**Aim of the task:** Search the records for the string "Close" and copy every line in which it appears.

BEGIN Excerpted data

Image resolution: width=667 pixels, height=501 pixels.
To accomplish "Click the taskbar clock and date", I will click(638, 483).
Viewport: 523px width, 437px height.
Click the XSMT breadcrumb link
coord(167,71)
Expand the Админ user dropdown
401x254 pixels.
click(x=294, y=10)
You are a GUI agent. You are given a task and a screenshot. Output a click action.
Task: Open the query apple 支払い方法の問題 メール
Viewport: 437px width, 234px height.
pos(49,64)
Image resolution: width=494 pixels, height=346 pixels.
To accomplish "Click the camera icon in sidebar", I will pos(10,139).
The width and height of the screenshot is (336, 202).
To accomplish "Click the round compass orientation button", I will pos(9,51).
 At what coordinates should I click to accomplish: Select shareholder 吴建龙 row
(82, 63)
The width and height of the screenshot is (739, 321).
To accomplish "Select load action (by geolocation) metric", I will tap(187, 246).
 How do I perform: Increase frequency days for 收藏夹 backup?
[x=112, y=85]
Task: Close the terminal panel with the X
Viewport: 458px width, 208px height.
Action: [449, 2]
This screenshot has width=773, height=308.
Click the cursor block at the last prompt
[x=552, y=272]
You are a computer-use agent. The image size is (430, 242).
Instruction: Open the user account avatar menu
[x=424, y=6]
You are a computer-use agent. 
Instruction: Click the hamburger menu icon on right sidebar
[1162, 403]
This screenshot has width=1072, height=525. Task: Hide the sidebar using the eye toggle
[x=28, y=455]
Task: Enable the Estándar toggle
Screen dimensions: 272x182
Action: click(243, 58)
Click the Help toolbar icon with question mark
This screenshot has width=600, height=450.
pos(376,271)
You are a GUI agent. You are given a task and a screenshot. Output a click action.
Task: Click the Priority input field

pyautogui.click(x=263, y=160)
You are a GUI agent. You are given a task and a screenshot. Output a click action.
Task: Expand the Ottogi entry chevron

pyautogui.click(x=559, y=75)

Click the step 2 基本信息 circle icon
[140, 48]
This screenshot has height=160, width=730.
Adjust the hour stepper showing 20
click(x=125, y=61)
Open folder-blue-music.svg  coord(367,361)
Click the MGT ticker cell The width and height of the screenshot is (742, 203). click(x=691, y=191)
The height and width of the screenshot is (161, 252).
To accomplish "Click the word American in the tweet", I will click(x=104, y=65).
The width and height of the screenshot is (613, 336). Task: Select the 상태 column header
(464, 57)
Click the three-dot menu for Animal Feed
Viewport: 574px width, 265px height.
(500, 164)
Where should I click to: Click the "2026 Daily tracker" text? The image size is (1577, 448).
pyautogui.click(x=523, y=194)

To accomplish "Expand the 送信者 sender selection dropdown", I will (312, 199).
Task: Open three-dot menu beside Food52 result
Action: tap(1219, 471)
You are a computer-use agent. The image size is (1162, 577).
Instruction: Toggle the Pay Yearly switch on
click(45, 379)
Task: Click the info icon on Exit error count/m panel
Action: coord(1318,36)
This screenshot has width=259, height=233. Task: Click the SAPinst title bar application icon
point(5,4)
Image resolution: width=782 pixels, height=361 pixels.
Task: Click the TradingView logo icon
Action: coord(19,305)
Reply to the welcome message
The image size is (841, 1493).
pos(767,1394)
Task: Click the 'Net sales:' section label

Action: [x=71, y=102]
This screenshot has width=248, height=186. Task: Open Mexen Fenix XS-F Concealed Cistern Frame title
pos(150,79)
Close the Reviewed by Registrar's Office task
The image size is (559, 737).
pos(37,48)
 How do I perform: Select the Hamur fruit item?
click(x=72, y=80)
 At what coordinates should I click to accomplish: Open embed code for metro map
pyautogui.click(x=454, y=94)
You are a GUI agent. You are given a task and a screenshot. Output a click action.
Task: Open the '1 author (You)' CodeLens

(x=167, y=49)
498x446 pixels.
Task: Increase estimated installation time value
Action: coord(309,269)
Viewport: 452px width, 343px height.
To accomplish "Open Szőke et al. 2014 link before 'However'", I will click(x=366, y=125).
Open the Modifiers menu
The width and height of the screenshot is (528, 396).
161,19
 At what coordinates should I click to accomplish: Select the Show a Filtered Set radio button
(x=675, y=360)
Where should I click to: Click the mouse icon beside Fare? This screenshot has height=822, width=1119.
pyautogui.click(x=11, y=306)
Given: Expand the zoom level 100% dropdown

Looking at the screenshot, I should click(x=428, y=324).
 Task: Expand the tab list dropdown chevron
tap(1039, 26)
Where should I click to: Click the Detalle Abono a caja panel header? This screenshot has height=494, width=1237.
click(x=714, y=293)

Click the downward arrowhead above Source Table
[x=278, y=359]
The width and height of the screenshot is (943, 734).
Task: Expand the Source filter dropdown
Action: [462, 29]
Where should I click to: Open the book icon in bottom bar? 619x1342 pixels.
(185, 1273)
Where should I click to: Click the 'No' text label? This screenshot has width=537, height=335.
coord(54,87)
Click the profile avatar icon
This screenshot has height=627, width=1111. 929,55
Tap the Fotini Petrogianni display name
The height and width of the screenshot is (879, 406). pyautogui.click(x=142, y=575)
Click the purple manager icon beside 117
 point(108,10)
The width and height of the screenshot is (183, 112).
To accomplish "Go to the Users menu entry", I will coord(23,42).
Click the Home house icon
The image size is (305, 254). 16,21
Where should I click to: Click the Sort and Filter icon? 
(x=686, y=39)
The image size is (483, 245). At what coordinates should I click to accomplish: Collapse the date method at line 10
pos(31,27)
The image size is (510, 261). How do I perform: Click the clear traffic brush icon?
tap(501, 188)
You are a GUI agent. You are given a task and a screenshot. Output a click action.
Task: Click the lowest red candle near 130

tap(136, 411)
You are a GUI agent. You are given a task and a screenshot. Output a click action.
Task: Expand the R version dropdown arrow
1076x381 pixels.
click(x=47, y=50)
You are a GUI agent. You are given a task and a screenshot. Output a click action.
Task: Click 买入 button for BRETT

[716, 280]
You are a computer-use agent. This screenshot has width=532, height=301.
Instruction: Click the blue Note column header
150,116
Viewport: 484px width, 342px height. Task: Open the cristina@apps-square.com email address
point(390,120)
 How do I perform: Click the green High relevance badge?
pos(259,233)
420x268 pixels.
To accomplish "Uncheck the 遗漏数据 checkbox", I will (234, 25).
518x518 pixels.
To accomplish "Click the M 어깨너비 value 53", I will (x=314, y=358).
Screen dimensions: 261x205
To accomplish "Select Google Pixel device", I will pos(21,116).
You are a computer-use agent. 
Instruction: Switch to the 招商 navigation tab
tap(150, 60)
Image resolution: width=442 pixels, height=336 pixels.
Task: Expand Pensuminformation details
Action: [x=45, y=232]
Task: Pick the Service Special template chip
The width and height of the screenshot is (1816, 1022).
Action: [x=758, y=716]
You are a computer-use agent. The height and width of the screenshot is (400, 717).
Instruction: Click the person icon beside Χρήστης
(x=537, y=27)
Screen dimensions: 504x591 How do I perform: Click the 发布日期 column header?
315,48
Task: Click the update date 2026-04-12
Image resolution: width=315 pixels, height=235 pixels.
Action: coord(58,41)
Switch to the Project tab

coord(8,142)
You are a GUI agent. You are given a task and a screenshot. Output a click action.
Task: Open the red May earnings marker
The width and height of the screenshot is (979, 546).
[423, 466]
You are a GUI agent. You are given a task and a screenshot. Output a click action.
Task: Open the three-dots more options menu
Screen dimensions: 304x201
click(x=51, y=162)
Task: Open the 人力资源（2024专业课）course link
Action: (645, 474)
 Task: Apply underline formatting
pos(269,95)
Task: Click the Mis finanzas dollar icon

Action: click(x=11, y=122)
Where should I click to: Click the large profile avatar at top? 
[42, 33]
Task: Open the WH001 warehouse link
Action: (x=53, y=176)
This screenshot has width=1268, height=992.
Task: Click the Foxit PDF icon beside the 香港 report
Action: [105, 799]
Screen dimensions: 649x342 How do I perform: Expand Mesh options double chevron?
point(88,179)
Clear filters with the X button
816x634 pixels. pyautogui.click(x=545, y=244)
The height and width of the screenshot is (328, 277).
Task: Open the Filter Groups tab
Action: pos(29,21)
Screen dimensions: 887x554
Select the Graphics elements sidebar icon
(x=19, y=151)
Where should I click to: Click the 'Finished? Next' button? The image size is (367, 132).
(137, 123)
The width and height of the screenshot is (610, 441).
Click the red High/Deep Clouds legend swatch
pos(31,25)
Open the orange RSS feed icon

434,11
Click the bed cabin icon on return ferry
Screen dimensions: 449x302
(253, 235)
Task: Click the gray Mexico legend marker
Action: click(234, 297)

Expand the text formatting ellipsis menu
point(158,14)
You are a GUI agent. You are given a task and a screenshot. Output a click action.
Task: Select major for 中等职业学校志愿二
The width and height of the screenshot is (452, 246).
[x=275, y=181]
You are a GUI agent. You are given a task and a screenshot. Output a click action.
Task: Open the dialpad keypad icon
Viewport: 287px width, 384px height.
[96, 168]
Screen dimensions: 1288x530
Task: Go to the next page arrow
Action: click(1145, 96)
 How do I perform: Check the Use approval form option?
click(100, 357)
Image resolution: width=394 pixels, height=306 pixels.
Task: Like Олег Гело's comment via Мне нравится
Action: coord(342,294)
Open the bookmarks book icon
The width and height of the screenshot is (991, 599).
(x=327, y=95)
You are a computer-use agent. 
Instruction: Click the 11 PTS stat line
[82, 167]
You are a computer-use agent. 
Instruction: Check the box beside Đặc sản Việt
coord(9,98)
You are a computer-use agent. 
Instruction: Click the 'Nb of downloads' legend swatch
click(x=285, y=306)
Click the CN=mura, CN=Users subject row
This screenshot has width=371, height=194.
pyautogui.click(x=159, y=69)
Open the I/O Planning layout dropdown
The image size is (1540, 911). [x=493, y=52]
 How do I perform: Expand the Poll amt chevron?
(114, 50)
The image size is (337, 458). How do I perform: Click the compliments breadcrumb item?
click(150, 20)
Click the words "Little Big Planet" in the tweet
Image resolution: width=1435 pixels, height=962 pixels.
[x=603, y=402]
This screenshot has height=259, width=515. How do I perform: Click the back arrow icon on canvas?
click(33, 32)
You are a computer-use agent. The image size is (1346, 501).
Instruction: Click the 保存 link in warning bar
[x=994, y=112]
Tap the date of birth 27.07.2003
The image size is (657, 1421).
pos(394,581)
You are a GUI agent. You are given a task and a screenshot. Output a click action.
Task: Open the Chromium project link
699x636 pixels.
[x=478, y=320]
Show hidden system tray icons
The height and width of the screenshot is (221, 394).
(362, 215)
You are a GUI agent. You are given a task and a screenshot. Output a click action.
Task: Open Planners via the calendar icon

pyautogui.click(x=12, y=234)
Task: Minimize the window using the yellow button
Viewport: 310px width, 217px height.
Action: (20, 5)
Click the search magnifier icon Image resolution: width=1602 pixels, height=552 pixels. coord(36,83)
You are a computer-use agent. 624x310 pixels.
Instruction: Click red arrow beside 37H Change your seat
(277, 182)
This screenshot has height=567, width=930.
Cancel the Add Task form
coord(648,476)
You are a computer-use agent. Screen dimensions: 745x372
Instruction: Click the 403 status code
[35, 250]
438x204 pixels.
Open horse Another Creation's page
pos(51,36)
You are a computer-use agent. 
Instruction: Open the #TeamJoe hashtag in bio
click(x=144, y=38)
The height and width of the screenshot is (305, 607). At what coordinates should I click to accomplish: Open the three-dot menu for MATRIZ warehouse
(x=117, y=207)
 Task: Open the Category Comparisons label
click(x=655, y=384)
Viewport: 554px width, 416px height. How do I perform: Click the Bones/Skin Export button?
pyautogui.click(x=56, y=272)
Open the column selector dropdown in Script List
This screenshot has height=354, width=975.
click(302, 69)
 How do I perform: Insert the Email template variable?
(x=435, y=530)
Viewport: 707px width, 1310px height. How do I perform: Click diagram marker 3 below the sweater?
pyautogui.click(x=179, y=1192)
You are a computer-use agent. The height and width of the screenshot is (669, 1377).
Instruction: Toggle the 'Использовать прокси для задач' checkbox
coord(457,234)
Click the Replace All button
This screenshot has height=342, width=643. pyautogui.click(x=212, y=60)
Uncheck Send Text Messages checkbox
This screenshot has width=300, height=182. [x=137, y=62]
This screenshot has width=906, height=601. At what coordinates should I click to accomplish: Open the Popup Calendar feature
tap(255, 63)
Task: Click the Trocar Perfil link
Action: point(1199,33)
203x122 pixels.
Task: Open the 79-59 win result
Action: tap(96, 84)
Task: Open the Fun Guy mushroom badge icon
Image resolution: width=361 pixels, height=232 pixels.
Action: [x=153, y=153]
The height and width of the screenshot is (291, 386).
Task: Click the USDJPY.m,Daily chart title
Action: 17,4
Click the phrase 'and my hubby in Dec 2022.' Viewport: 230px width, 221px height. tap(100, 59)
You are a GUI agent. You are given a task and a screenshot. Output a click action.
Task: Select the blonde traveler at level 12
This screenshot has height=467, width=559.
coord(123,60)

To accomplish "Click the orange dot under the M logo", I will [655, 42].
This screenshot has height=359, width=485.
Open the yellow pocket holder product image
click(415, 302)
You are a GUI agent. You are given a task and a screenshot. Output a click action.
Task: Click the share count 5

END Excerpted data

**Task response:**
Task: Close the terminal panel with the X
Close the Reviewed by Registrar's Office task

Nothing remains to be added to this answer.